EXERCISE DATA:
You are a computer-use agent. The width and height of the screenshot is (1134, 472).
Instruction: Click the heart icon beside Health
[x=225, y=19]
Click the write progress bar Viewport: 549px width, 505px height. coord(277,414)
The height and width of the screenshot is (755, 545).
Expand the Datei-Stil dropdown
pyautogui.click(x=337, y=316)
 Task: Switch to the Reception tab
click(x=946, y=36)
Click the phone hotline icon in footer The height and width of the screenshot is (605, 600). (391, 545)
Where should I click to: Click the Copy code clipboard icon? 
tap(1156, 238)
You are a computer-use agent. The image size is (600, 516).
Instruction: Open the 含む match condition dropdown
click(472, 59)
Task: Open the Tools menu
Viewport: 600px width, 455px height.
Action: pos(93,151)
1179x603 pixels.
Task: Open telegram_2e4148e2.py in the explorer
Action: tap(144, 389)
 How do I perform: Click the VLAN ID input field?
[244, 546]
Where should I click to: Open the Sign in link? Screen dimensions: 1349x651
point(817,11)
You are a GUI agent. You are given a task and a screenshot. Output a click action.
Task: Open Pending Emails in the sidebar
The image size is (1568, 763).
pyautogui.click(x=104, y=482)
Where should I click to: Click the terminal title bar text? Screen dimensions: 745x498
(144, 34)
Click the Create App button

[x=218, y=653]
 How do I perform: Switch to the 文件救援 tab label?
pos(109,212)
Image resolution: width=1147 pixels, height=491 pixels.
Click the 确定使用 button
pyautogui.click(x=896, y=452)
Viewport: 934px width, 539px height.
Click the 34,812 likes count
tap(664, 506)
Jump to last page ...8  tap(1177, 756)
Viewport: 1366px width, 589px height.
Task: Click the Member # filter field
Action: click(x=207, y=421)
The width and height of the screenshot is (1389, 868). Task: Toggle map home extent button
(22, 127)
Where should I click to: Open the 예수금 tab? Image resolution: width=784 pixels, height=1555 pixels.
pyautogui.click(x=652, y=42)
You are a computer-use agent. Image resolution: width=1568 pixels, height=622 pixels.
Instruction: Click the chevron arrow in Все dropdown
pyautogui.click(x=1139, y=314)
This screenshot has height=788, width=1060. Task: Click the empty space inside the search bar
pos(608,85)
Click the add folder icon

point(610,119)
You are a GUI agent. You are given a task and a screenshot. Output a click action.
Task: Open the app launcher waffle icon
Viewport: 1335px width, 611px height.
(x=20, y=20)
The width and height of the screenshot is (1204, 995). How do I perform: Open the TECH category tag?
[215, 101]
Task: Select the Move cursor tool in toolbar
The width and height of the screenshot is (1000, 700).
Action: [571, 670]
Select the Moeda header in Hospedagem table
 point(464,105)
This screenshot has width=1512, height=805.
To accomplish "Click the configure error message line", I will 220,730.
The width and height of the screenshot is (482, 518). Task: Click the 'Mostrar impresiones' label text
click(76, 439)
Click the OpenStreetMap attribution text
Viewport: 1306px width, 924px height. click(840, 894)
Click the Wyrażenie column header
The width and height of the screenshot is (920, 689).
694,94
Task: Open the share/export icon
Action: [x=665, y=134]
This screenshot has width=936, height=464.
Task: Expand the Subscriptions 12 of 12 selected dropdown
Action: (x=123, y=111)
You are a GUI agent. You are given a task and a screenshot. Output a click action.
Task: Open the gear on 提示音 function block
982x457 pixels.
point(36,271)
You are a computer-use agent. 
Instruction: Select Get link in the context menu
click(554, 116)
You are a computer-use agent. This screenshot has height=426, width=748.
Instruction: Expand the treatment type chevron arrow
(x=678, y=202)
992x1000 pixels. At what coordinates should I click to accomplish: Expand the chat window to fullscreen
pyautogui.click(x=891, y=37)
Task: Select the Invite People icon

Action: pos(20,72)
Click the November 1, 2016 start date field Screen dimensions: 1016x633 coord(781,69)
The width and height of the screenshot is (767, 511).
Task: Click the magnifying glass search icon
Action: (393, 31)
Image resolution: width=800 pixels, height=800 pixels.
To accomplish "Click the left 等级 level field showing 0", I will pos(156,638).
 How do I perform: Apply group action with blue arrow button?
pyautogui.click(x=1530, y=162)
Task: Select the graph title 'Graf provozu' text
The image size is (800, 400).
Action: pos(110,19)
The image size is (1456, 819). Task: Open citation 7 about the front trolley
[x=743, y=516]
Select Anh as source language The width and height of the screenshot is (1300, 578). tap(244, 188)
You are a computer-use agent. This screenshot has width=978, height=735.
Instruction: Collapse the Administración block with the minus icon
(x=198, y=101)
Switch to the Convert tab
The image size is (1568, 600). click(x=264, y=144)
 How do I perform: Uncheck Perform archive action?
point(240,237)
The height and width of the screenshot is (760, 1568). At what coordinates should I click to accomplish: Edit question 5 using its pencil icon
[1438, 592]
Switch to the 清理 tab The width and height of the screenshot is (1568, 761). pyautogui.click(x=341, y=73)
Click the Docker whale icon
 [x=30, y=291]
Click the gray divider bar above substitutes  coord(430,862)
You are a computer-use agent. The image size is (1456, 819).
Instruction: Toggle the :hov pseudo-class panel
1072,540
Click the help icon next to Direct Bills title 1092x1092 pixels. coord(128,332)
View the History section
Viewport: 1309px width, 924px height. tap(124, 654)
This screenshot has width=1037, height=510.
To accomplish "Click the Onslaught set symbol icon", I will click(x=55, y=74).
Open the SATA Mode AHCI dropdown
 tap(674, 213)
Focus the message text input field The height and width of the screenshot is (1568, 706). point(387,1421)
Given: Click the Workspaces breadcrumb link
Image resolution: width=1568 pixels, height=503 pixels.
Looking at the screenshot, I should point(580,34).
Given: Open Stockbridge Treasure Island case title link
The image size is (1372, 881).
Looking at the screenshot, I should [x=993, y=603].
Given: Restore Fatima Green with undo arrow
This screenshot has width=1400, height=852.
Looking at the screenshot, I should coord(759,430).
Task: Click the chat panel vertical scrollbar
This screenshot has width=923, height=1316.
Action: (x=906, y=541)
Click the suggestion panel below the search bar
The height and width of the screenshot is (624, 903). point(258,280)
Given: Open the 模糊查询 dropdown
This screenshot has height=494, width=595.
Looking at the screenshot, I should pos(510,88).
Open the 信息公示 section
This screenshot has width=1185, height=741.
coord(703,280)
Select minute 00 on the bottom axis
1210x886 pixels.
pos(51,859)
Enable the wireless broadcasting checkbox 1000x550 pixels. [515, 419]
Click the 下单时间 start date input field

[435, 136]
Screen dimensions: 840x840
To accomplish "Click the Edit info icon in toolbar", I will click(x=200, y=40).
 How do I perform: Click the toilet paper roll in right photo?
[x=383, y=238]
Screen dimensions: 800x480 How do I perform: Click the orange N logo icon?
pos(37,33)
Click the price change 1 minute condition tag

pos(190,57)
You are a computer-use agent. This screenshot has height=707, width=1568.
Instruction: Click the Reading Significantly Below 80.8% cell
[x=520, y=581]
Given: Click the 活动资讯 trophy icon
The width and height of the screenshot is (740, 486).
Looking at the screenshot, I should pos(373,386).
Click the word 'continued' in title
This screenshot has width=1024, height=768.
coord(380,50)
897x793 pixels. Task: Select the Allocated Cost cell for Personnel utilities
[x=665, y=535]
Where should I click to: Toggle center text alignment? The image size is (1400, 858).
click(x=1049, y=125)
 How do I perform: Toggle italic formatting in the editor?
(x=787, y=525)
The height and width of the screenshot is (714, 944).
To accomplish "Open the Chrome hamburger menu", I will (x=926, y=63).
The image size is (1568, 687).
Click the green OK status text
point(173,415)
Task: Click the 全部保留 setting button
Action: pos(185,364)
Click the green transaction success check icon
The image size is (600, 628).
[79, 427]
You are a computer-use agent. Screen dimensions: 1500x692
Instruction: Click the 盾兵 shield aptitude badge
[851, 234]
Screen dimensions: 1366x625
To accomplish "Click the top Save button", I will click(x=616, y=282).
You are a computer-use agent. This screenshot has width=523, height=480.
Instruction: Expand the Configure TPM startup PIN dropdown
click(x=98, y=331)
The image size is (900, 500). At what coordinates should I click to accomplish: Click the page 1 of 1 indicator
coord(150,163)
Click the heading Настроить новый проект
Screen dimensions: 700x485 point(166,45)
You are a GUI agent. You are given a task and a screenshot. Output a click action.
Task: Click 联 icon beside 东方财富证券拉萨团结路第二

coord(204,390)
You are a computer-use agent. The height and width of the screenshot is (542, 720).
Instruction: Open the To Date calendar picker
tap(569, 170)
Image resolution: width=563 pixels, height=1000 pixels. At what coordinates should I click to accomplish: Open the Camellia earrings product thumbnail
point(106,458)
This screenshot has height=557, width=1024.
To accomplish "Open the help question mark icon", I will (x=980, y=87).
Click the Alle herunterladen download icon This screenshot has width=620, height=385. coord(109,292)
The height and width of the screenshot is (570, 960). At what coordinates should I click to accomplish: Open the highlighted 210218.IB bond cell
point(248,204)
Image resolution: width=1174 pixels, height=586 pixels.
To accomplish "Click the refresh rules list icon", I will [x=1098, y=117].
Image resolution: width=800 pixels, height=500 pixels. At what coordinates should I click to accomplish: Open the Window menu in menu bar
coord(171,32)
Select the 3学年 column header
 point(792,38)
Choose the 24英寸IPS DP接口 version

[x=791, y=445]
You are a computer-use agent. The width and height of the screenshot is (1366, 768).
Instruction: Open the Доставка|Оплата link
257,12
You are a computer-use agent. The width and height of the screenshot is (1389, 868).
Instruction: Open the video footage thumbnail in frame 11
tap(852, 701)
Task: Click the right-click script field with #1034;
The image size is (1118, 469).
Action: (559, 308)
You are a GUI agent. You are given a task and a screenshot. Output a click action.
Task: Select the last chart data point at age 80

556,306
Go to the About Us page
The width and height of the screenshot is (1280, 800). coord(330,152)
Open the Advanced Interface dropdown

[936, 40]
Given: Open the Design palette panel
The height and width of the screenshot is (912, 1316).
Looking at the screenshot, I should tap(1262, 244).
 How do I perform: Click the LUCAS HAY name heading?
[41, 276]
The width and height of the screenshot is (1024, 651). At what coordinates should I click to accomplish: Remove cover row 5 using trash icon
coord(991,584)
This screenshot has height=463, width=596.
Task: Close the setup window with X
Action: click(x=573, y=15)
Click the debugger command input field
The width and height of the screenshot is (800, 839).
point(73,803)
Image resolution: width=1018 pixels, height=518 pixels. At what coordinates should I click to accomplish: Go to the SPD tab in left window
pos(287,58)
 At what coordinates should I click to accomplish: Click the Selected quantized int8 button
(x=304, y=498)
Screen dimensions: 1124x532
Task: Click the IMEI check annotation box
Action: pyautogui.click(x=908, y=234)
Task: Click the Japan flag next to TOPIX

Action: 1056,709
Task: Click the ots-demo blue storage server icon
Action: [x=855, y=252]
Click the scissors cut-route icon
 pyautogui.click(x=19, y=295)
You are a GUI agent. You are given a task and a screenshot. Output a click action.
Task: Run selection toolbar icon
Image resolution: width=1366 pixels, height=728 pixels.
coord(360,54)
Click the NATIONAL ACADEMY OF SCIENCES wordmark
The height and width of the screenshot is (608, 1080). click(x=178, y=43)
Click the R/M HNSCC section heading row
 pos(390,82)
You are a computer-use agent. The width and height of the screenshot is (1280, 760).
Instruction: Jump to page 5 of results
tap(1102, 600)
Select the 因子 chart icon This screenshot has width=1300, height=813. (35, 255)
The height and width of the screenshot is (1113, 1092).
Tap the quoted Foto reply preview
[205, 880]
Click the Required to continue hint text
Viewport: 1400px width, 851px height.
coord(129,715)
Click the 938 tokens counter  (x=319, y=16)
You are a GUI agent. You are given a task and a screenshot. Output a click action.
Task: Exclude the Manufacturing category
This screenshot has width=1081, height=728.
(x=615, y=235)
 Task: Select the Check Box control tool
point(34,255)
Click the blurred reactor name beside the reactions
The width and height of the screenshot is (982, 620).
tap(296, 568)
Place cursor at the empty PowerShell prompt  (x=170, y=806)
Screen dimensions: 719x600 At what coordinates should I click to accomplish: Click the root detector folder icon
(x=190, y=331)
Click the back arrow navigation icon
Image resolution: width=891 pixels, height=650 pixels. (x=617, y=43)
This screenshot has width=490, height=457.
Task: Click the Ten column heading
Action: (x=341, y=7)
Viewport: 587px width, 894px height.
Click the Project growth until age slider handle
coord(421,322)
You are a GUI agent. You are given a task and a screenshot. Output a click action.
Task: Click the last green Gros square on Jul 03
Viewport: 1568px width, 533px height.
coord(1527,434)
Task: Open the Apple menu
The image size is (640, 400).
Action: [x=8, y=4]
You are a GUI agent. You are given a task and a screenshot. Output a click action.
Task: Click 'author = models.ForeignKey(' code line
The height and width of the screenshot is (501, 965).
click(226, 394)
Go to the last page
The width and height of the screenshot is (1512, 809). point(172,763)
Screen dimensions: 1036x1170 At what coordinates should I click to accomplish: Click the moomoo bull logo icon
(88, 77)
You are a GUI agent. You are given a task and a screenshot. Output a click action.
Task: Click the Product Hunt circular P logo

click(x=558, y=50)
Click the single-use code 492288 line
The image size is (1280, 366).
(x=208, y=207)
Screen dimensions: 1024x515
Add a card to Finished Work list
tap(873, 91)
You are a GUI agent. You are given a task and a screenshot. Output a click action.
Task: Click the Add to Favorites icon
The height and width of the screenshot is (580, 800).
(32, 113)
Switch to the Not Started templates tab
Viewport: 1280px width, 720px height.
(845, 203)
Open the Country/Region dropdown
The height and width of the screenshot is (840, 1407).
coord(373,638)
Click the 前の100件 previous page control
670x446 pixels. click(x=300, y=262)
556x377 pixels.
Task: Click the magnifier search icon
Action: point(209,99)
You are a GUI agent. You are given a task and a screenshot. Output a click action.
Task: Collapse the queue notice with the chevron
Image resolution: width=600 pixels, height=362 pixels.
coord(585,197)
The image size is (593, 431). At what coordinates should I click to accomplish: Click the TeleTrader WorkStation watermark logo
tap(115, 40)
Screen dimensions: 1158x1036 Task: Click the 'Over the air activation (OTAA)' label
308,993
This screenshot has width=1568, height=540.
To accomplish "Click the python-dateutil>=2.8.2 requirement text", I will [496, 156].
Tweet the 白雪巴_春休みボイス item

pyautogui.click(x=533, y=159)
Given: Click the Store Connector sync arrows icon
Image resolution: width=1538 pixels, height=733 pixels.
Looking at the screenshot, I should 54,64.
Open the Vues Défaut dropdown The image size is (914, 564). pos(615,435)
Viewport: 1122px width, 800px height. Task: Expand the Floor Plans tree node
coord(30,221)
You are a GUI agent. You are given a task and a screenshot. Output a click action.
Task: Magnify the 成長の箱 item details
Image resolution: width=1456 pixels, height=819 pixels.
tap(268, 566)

ASSIGNMENT:
Write out exactly the lines that fall from the line with "Task: Exclude the Manufacturing category" to the line with "Task: Open the Apple menu" in the records above, keeping both ends.

RESULT:
Task: Exclude the Manufacturing category
This screenshot has width=1081, height=728.
(x=615, y=235)
 Task: Select the Check Box control tool
point(34,255)
Click the blurred reactor name beside the reactions
The width and height of the screenshot is (982, 620).
tap(296, 568)
Place cursor at the empty PowerShell prompt  (x=170, y=806)
Screen dimensions: 719x600 At what coordinates should I click to accomplish: Click the root detector folder icon
(x=190, y=331)
Click the back arrow navigation icon
Image resolution: width=891 pixels, height=650 pixels. (x=617, y=43)
This screenshot has width=490, height=457.
Task: Click the Ten column heading
Action: (x=341, y=7)
Viewport: 587px width, 894px height.
Click the Project growth until age slider handle
coord(421,322)
You are a GUI agent. You are given a task and a screenshot. Output a click action.
Task: Click the last green Gros square on Jul 03
Viewport: 1568px width, 533px height.
coord(1527,434)
Task: Open the Apple menu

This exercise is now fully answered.